'I wondered how on earth we ended up where we did'

Tue, Sep 18, 2012, 01:00

   

In her fourth novel Claire Kilroy has recreated the type of devilish characters who were involved in the property bubble, writes ARMINTA WALLACE

CLAIRE KILROY’s publicity schedule reads like any young writer’s dream. She has recently returned from Edinburgh International Book Festival, where she shared a stage with the poet and novelist Adam Thorpe.

She was in Enniskillen for the Beckett Happy Days celebrations, she joined David Mitchell for an evening session at the Mountains to Sea festival, in Dún Laoghaire. And there have been interviews of all shapes and sizes, including one with a drive-time radio show in Australia.

She’s not complaining. But she is expecting her first baby in November. “It’s okay for me to be tired. That’s fine,” she says. “But it’s not about me any more. I came home late from Edinburgh, and I was in bed, and I could feel your man inside, going bonkers. It was like a horror film. Trying to get out.”

Maybe he was just happy to be home, I suggest. “Maybe . . . but then I Googled it, and maybe he just had the hiccups.”
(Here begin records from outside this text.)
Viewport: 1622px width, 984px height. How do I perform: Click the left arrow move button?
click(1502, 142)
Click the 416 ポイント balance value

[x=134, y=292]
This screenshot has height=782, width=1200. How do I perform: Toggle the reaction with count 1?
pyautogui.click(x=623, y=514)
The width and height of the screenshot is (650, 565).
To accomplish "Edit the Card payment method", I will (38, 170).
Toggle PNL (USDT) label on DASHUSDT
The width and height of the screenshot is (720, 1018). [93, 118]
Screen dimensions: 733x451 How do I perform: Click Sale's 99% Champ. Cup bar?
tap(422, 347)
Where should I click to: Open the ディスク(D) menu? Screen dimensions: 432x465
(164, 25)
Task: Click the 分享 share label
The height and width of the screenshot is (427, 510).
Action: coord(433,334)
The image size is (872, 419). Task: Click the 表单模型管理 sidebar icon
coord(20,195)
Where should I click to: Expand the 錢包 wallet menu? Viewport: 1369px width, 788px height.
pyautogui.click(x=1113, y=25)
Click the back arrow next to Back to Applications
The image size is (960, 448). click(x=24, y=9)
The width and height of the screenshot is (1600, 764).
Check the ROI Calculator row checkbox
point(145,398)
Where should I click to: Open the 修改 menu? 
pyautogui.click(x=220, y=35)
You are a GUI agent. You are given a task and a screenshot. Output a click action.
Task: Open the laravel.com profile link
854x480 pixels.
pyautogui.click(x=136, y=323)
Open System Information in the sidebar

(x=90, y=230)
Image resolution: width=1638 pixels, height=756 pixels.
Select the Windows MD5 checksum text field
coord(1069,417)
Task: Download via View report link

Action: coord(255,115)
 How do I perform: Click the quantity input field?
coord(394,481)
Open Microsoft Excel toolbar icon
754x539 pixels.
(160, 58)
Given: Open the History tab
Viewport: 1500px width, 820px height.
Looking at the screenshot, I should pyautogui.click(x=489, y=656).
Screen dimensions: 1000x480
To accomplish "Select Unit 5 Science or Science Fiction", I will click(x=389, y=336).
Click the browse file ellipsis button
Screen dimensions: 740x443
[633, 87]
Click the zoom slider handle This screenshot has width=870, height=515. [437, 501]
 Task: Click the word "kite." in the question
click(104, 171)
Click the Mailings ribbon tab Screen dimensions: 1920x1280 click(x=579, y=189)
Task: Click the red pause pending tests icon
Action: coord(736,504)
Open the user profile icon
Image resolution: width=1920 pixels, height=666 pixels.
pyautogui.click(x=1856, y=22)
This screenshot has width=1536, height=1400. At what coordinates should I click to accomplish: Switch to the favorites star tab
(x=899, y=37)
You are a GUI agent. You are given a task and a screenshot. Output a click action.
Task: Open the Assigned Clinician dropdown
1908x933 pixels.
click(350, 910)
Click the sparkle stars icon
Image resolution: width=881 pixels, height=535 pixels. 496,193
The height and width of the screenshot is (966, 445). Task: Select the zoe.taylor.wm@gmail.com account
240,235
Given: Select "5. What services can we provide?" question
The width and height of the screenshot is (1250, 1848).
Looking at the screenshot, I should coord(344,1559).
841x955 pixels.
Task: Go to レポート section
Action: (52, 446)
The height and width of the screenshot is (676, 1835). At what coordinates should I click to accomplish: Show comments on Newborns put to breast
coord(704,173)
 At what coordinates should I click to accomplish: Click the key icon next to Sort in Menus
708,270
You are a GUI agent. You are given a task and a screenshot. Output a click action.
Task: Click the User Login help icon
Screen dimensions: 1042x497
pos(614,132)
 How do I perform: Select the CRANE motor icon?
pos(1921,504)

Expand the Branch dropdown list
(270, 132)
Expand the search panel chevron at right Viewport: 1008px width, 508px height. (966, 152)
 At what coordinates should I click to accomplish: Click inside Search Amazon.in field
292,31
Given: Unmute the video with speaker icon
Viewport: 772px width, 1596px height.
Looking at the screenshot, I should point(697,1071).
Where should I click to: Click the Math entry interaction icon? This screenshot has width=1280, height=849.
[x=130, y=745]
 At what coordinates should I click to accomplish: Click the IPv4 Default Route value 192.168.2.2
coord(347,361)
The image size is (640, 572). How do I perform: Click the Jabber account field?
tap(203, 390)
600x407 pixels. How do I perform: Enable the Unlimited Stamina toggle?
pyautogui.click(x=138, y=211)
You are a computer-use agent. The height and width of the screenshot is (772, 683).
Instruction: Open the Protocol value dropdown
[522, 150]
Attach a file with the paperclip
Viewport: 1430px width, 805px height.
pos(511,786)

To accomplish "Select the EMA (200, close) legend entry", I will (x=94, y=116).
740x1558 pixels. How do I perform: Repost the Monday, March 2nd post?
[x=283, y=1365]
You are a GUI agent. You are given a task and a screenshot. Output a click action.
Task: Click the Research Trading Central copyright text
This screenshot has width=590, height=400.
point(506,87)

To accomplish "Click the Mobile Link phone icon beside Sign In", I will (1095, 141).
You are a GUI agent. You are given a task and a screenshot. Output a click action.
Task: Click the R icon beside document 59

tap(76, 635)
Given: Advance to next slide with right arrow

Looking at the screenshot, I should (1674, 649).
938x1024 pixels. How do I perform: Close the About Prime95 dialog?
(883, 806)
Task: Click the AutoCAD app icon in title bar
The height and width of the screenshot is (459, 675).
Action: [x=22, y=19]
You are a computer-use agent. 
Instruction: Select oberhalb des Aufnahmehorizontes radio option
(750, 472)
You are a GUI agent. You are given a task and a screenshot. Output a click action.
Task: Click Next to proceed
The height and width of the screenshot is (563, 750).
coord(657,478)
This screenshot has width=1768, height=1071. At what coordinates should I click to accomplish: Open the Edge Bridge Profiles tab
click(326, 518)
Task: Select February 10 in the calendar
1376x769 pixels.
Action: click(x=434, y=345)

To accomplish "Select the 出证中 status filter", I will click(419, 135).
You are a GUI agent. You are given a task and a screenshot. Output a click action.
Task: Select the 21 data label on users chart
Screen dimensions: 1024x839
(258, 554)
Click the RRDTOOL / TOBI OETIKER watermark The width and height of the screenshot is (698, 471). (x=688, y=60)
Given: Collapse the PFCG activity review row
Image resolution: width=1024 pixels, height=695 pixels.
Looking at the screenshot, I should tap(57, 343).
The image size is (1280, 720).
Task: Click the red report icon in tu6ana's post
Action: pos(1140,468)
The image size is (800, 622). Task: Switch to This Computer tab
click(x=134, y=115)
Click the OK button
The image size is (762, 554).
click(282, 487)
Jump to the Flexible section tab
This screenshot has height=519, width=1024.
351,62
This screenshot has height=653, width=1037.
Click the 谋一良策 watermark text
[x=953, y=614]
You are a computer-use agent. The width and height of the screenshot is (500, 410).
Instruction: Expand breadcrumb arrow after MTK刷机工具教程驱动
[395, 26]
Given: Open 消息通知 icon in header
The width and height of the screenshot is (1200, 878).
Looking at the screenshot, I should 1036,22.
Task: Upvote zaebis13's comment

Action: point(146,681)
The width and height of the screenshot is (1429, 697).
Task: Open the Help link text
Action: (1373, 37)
Babies, eh? Kilroy is just beginning to realise how much her life is about to change. “I’m being reprogrammed,” she says. “I see things now I just didn’t see before. It was always about getting the books done – chipping away at sentences. Now I’m buying swaddles.”

Meanwhile her other baby – in the shape of her fourth novel, The Devil I Know – has been attracting a great deal of interest for its full-on re-creation of the boom-and-bust period. Set in 2016, when a tribunal finally gets around to re-examining the whole Celtic Tiger property-bubble, banking-collapse shenanigans, this romp of a book records the evidence of one Tristram Amory St Lawrence, third earl of Howth, and his unlikely alliance with the dodgiest of dodgy builders, Dessie Hickey.

The tribunal’s attempts to order the boom-bust chaos is represented in The Devil I Know by the placing of questions and answers on separate pages. Kilroy smiles guiltily. “It’s my shortest book, in terms of word count – although it looks like my longest,” she says.

But she did construct the book in terms of 10 sequential days of evidence, of which the final day, naturally, is the most dramatically outlandish.

How did Kilroy come by her unholy pair of central characters? “The book began with Hickey,” she says. “He’s based on someone I knew at primary school. He was funny, but he was a messer. Definitely not somebody you’d want to be running things.”